During the press briefing, the Administrator specified that the initial $30 billion would be distributed to healthcare providers based on their Medicare revenue. While CMS has not yet issued specific guidance regarding the distributions, the Administrator indicated that they could be disbursed as early as this week. Note that these PHSSEF distributions are separate from the payments CMS is distributing under the Medicare Accelerated and Advance Payment Program.
Note that pursuant to the CARES Act, there is supposed to be an application process for providers to demonstrate their need for a PHSSEF distribution. However, an application has not yet been made public by CMS or HHS. Further, the Administrator’s remarks in the press briefing did not mention an application process but rather indicated that healthcare providers with direct deposit set up for Medicare reimbursement would automatically receive a PHSSEF distribution. Moreover, if the provider does not have direct deposit set up for Medicare reimbursement, they would just need to complete a simple registration to receive the distribution.
There is also ambiguity as to how the funds may be utilized by the healthcare provider. The CARES Act specifies that these PHSSEF funds may be used for the following purposes:
- Building or construction of temporary structures;
- Leasing of properties;
- Medical supplies and equipment, including personal protective equipment and testing supplies;
- Increased workforce and trainings;
- Emergency operation of centers;
- Retrofitting facilities; and
- Surge capacity.
However, in the press briefing the Administrator specifically stated that “[t]here are no strings attached” to the PHSSEF distributions and that “healthcare providers that are receiving these dollars can essentially spend that in any way that they see fit.” Based on the Administrator’s remarks, CMS or HHS guidance should be issued soon detailing the distribution process and any applicable requirements.
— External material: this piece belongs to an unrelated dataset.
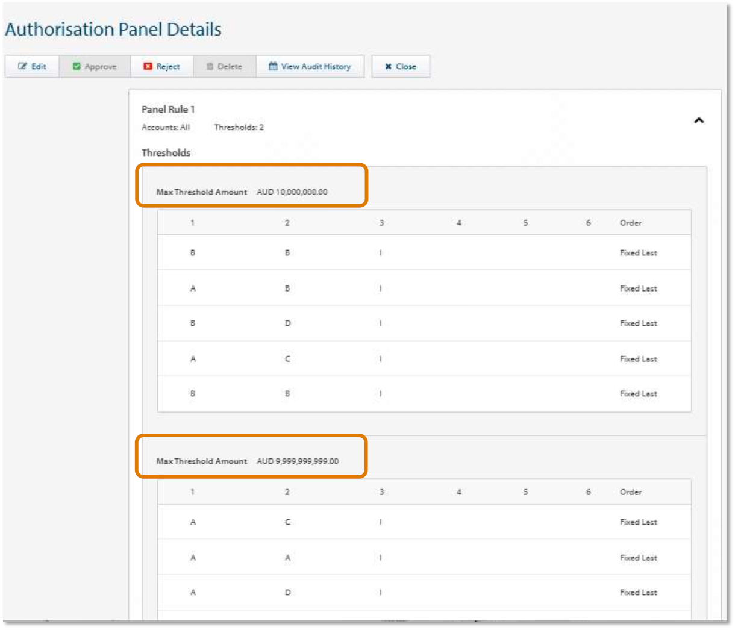Collapse Panel Rule 1 using the chevron
Screen dimensions: 735x630
click(x=699, y=120)
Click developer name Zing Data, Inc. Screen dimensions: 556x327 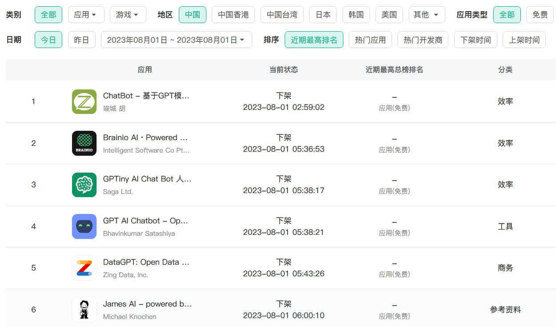pos(125,275)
Therefore, healthcare providers and suppliers should periodically check the CMS and HHS websites for any applicable guidance.
Lastly, please note that due to these distributions being based on Medicare revenues, providers that see primarily uninsured, Medicaid or Medicare Advantage patients would not benefit from this initial $30 billion PHSSEF distribution. However, the Administrator announced that a second tranche of distributions will be disbursed to address the needs of providers that primarily bill payors other than Medicare.